Last August, thousands of people camped out at Kingsnorth power station to protest against the continued use of coal power in the UK. There were eye-witness reports and video evidence that police abused stop and search powers, removed their badge numbers, employed sleep deprivation tactics, harassed journalists, arrested any protesters who tried to demand their legal rights, and engaged in unprovoked violence against peaceful protesters and their private property.

But the police were not meaningfully challenged by anyone with the authority to do so. In fact, it wasn’t until after events were repeated at the G20 protests in April 2009 that official questions were asked about the policing of dissent in the UK.

Early this year, cyber-liberties activist Cory Doctorow covered all this in the Guardian about Kingsnorth camp.

Ironically, the article was delayed due to an administrative error, resulting in its publication shortly after the G20 protests. It was already true, even before the same mistakes were made all over again: and in April, it could just as easily have been talking about the events earlier that month.

The Met lied again and again about events on the day and the strategies that led to them. The Commissioner and Assistant Commissioner have placed blame solely on ‘rogue’ individual officers, denying all knowledge of deliberate and systematic use of violence.

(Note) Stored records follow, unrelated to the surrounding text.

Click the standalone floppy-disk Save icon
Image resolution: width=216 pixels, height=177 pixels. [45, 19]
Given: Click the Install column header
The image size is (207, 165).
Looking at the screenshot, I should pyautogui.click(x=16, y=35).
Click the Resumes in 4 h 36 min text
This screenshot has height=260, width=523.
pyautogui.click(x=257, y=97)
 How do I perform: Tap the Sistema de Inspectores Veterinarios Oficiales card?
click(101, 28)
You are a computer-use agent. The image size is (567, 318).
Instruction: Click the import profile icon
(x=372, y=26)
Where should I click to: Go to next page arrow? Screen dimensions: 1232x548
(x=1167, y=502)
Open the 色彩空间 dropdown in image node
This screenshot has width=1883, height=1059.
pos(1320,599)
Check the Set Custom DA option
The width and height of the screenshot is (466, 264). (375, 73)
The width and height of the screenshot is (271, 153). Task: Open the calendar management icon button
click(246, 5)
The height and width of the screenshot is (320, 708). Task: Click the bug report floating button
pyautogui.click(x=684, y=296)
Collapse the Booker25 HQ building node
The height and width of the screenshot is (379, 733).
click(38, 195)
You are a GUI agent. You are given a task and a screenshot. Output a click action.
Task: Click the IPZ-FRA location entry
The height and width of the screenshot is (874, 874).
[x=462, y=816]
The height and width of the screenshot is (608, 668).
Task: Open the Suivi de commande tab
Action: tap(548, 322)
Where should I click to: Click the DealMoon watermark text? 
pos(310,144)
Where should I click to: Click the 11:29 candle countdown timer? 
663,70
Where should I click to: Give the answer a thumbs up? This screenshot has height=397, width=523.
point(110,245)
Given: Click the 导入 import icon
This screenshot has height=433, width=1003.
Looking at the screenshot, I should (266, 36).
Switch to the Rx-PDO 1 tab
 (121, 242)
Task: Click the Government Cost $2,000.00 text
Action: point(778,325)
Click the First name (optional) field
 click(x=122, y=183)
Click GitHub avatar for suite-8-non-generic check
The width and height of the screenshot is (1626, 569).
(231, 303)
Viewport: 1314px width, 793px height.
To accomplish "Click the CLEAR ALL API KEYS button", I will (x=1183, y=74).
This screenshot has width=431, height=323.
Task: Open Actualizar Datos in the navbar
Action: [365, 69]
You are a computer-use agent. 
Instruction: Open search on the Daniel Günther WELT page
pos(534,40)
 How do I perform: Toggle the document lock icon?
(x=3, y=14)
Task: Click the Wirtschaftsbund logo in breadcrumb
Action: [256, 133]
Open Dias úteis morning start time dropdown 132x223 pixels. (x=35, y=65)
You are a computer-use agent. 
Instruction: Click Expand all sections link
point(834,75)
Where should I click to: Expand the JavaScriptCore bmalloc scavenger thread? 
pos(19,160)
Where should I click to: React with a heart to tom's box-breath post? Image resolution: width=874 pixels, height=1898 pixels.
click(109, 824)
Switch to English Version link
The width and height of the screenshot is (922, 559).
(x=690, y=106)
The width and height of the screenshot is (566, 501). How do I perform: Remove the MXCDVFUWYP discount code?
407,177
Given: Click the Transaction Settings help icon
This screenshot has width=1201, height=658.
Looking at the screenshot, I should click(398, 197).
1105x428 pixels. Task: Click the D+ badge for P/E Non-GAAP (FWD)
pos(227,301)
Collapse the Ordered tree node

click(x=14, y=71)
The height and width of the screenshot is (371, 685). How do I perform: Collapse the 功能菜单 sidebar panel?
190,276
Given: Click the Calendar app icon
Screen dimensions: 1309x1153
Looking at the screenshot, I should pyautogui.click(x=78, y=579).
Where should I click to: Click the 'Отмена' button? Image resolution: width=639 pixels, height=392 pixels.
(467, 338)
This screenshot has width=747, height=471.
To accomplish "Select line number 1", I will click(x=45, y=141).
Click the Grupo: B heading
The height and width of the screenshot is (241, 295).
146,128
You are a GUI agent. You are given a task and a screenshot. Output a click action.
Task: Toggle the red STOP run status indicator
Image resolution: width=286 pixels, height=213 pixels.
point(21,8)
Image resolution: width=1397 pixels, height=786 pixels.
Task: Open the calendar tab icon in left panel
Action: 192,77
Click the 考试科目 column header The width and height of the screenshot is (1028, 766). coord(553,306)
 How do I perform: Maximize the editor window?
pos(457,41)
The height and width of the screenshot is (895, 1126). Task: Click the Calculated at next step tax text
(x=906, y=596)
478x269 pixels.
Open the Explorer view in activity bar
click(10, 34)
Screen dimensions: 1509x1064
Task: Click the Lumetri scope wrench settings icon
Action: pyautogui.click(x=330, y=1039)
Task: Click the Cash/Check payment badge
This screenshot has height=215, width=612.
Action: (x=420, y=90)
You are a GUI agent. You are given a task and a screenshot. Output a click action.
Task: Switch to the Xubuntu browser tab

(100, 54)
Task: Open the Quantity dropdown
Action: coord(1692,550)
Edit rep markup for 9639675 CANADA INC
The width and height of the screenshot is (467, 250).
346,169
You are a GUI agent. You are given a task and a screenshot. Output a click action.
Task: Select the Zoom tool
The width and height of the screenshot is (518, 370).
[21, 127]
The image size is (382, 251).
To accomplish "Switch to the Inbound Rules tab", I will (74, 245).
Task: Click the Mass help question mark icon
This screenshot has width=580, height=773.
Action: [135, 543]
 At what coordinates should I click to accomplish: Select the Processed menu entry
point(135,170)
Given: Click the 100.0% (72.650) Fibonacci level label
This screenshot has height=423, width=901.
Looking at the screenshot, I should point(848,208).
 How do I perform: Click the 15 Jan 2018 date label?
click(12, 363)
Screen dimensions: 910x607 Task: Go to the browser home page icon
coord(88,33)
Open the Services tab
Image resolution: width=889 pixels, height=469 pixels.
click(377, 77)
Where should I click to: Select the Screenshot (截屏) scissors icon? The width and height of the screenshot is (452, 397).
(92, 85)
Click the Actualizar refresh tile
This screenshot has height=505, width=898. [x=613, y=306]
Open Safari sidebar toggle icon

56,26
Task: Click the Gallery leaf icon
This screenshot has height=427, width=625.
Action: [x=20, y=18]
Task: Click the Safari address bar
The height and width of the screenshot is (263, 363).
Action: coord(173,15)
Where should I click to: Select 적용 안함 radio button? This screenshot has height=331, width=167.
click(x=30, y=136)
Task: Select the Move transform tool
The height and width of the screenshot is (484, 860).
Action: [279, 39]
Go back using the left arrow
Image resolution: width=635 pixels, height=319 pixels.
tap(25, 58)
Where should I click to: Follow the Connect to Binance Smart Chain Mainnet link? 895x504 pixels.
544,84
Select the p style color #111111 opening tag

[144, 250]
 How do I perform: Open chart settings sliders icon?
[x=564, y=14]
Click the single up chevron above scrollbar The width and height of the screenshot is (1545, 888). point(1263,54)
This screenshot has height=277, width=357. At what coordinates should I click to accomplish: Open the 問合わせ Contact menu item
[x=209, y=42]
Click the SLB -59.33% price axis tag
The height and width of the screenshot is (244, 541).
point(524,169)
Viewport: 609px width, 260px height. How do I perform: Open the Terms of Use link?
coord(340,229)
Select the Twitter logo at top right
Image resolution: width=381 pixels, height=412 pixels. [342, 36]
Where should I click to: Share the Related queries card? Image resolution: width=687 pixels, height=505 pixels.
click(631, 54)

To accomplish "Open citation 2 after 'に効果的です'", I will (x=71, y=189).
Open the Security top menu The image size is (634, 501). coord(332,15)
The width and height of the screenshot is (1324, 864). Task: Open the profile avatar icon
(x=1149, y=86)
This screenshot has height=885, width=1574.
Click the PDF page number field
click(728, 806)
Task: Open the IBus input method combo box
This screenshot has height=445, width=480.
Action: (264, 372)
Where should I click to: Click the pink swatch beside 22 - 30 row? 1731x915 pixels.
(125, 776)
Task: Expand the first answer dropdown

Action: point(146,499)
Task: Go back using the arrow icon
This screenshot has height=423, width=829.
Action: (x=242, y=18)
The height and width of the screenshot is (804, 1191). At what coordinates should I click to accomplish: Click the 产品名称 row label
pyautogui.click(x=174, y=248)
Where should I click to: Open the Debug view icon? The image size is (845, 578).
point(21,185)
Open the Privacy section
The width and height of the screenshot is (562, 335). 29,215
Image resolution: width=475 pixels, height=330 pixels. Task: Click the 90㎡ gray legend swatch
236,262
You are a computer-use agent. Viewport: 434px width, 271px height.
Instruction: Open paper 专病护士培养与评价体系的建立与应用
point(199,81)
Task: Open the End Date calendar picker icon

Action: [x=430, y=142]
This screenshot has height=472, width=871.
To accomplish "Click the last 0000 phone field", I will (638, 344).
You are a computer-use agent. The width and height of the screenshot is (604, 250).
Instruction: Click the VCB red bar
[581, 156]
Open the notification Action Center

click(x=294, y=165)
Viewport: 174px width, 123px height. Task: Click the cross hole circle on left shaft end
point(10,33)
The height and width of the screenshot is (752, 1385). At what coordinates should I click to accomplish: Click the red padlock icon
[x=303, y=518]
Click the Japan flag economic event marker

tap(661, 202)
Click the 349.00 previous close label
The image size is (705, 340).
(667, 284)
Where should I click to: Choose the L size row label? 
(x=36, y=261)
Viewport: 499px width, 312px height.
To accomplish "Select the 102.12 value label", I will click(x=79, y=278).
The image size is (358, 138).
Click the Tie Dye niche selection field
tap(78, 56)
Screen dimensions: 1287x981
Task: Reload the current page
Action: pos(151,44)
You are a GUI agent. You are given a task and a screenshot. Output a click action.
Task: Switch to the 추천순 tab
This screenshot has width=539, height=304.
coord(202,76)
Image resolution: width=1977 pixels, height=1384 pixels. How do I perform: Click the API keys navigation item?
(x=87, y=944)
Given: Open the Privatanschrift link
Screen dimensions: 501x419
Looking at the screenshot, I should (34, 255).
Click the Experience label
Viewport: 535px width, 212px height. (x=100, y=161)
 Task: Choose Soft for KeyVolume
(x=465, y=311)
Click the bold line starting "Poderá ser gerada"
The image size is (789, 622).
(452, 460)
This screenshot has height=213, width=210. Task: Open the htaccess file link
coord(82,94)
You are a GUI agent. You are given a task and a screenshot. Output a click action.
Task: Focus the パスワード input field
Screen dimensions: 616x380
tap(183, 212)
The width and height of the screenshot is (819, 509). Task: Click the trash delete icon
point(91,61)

No officer who illegally detained or criminally assaulted a member of the public has been arrested or charged.

Next week, the Camp for Climate Action is returning to London for a week-long gathering of sustainable living and activism training. The campers are braced for the worst; Legal Observers, MPs and journalists will be present, and you can bet that if the police engage in unprovoked violence, YouTube and Flickr will instantly be flooded with evidence. But will that transparency lead to justice?

The events of the G20 were a turning point in public opinion. The press has largely abandoned its original campaign of misinformation, and the Evening Standard, which published some of the worst of the pro-police propaganda, has officially changed its colours, and recently ran a sympathetic story about a woman whose complaint was upheld by the IPCC.

The police’s new, all-smiles approach to the August camp, conspicuously lacking any apology or admission of previous guilt, has been called a “charm offensive” by journalists. The Metropolitan Police’s PR campaign includes a twitter account, a change in senior personnel, and meetings with Climate Camp legal advisors.

Common sense suggests that the police are going to behave next week. Of course, similar circumstances didn’t help the Kingsnorth protesters but the Met are doing their best to convince the activists – and the world – that “the policing will be reasonable if the Camp is reasonable”. But if it isn’t, nothing we’ve seen so far suggests that those responsible will be brought to account.

Helen writes for Police State UK, where a longer version of this article is published.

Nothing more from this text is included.